### Work request
Lines holding the string "Select" are the ones to copy; find them all in the data.

### Data for the task
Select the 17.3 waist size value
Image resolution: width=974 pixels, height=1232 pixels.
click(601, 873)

--

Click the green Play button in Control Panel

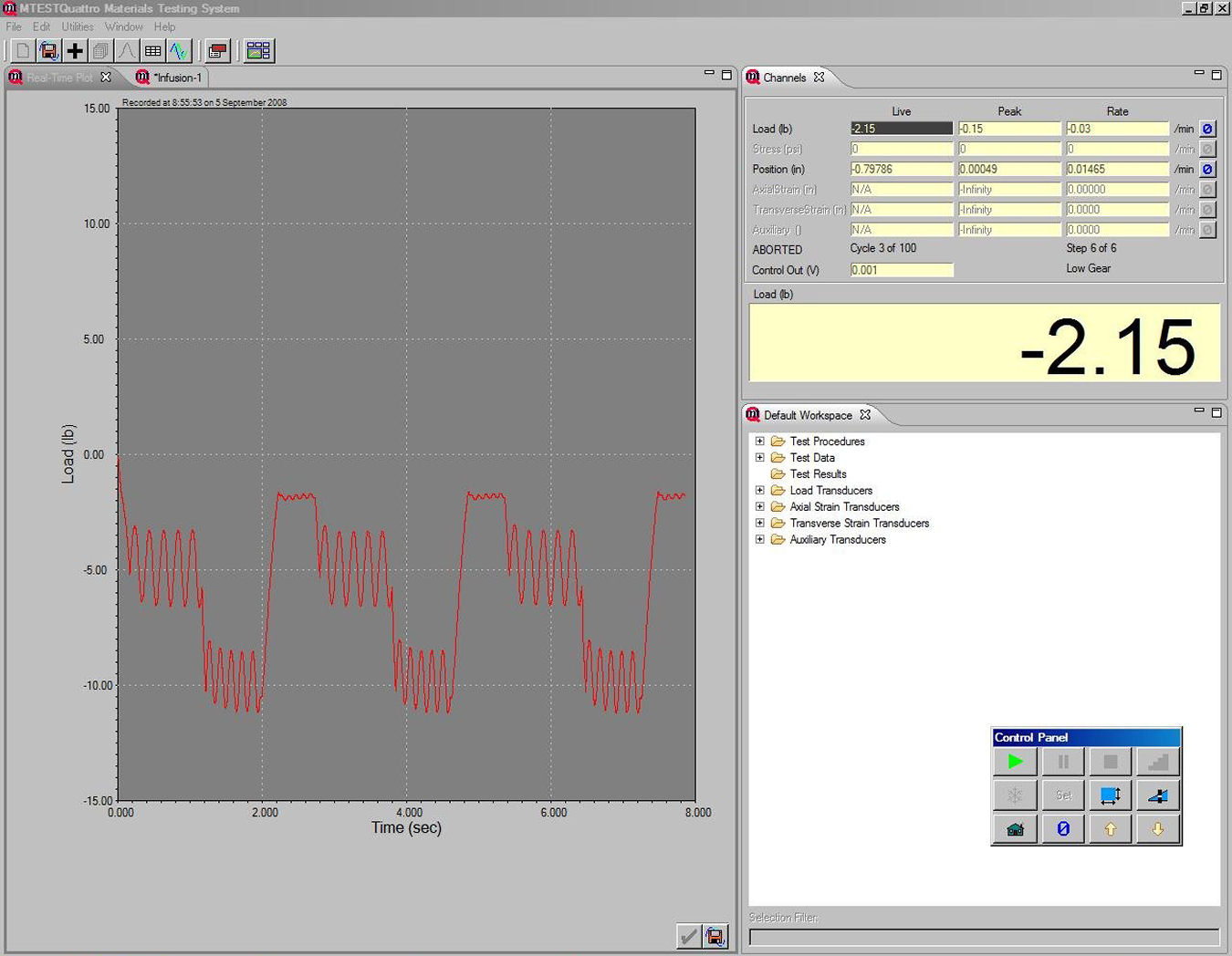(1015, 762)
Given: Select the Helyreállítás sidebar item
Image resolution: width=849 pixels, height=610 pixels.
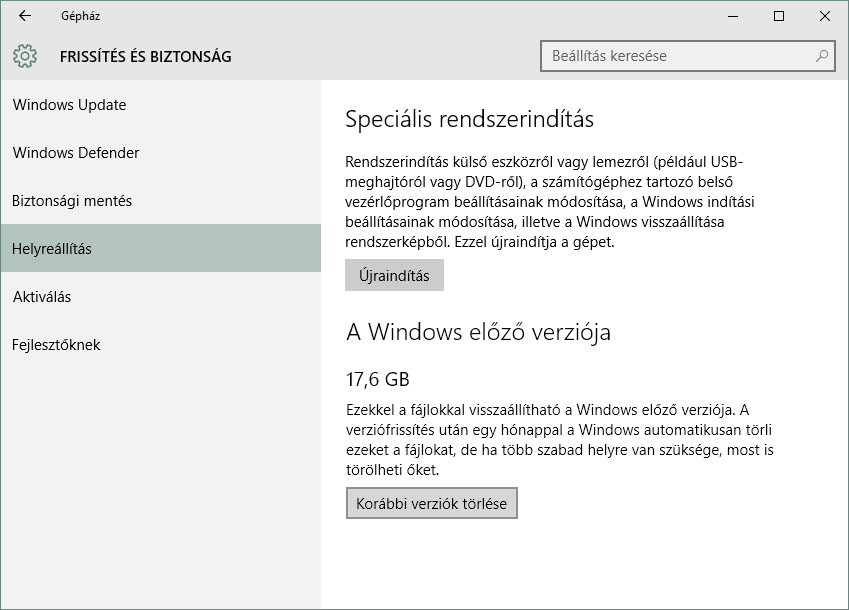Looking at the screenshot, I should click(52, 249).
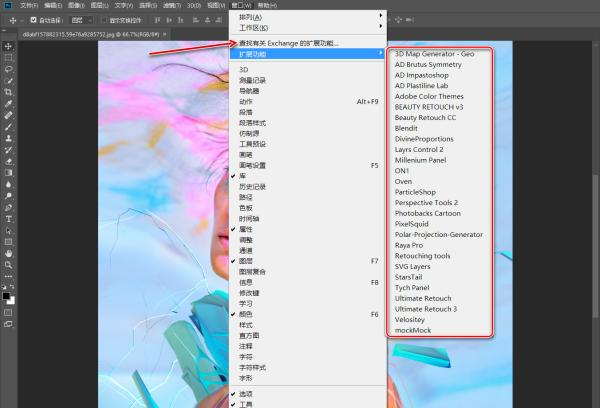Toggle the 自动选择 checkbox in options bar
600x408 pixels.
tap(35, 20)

### Task output
Select the 17.3 waist size value
Given: Select the Helyreállítás sidebar item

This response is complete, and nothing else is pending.